Sunday, August 11, 2013

The Nomads' "Solna - Loaded Deluxe Edition"

I reviewed this album when it was released in Sweden last year, but now Ron Sanchez's Montana-based Career Records has released an American version, which omits two songs from the original but adds three new ones in their place. While the concept of domestic vs. import might seem academic in this internet age (unless you're a Yank buying records from Australia or Japan), this new edition is a worthwhile purchase if you don't already have the album, or are a completist. And if you've never heard the Nomads...well, lemme tell ya.

The Nomads exemplify everything I love about non-hyphenated rockaroll. While operating at a less exalted level than, say, the Rolling Stones or the Stooges, these guys have kept the faith for over 30 years now, recording and touring as their obligations to families and straight jobs would allow, slogging around the rock dumps where you don't need a Jumbotron to see the people on stage sweat, with the added bonus of being able to feel the air from speaker cones and kick drum heads moving your clothes around.

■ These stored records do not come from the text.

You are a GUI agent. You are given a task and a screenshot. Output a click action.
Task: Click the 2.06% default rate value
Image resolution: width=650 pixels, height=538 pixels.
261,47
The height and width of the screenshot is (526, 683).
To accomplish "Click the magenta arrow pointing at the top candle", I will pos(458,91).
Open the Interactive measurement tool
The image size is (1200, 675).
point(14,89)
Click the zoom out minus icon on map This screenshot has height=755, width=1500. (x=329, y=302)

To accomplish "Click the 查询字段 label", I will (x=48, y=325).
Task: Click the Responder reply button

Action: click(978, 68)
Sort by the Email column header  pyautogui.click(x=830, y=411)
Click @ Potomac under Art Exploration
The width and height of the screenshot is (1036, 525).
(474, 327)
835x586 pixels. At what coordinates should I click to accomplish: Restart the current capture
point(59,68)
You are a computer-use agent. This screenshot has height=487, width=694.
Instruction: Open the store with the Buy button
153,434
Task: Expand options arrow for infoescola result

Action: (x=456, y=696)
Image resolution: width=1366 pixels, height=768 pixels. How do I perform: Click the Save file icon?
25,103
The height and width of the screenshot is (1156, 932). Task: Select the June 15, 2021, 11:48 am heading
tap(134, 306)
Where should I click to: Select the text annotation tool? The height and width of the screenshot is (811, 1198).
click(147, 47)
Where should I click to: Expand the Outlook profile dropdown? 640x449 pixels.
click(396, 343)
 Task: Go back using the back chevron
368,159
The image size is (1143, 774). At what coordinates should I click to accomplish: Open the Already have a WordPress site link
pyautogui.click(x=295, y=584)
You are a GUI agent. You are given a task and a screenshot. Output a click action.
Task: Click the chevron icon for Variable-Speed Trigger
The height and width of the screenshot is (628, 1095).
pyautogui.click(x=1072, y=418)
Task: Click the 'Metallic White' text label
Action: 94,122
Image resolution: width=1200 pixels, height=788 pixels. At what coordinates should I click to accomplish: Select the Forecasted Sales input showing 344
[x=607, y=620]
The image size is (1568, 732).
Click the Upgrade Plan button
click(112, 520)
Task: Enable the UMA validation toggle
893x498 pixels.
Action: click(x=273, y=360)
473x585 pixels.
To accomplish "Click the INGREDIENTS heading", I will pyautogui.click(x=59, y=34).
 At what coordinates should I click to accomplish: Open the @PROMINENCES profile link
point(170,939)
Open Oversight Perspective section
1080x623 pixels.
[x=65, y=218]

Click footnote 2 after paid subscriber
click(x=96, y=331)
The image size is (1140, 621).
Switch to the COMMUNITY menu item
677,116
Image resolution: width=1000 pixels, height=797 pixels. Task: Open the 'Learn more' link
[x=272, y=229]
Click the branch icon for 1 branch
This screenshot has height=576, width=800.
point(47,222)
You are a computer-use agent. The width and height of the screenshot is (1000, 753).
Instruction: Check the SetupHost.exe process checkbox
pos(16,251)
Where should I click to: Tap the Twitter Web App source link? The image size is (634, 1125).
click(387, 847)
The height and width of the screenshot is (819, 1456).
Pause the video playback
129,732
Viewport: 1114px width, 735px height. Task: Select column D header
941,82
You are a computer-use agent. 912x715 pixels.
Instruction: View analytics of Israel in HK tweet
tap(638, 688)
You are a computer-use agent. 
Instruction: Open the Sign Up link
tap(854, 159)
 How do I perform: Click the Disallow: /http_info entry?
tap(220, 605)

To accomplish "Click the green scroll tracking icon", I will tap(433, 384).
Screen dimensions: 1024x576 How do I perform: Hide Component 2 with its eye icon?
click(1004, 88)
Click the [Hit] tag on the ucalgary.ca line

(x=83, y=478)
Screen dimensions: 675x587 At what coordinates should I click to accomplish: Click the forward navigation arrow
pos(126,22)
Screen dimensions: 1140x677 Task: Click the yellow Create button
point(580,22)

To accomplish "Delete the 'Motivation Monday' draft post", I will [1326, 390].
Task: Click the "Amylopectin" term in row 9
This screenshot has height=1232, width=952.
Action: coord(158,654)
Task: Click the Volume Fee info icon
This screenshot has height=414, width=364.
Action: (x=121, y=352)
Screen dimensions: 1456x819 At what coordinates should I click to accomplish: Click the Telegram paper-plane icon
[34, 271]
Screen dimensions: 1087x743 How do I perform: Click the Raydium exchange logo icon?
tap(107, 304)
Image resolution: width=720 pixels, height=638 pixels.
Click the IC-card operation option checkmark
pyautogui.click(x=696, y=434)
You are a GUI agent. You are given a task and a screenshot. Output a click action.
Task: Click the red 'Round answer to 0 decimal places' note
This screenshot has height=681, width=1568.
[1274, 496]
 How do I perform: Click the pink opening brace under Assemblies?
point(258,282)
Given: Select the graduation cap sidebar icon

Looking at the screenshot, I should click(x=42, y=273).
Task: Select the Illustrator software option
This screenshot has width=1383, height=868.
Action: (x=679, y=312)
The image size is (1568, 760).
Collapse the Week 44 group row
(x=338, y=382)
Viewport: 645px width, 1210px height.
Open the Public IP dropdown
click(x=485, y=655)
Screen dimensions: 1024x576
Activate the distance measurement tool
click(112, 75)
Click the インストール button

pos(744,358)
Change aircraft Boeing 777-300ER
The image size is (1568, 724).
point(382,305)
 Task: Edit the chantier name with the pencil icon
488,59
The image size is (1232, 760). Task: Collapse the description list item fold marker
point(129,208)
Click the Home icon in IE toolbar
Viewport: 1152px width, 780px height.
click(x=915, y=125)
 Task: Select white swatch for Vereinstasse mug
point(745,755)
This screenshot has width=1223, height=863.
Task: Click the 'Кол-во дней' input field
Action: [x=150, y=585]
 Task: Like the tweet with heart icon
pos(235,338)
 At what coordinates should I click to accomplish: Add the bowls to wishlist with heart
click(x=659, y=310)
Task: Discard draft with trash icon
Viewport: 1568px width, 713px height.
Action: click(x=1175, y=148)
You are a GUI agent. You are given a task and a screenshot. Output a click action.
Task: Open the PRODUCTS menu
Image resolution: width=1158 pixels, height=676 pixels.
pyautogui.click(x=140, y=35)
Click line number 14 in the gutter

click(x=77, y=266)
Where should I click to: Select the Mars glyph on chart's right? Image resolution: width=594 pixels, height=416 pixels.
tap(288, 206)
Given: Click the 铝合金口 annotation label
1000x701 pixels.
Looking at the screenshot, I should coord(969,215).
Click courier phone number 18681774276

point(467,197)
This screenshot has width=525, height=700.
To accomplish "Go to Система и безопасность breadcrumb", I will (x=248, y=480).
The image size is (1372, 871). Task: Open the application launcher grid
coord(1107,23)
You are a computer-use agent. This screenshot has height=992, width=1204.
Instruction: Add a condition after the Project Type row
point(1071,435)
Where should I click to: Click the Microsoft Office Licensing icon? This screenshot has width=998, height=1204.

At a time when the rock audience was fragmenting into hardcore, metal, and, um, "college rock" factions, the Nomads burst out of the Stockholm suburb from which this album takes its name as an "underground jukebox" for a generation of fans to whom Lux Interior, Johnny Thunders, and Lemmy signified what Chuck 'n' Bo had to their older brethren 'n' sistren. In the '90s, the band became a songwriting vehicle for bassist Bjorne Froberg, a scribe who worked the same patch of turf as the Dictators' Andy Shernoff, equally informed by garage, punk, and pop aesthetics.

The songs on Solna cover the Nomads' entahr spectrum, from fuzz-drenched garage rock pounders to Blue Oyster Cult-influenced mysterioso to Sire-era Flamin' Groovies power pop. From the Swedish CD, you lose the Motown-esque "Trying Too Hard" and elegiac closer "The Bells." In their place, you get the crash 'n' thump of "Don't Kill the Messenger," the Roky Erickson homage "The Way You Let Me Down," and the closing energy blast "Get Out of My Mind." Fair exchange.

ADDENDUM: Ron Sanchez sez, "The vinyl comes with a 17 song download which collects all the material recorded over the last year or so." You know what to do.

1 Comments:

Blogger planckzoo said...

Great band, great review, I need to place my order!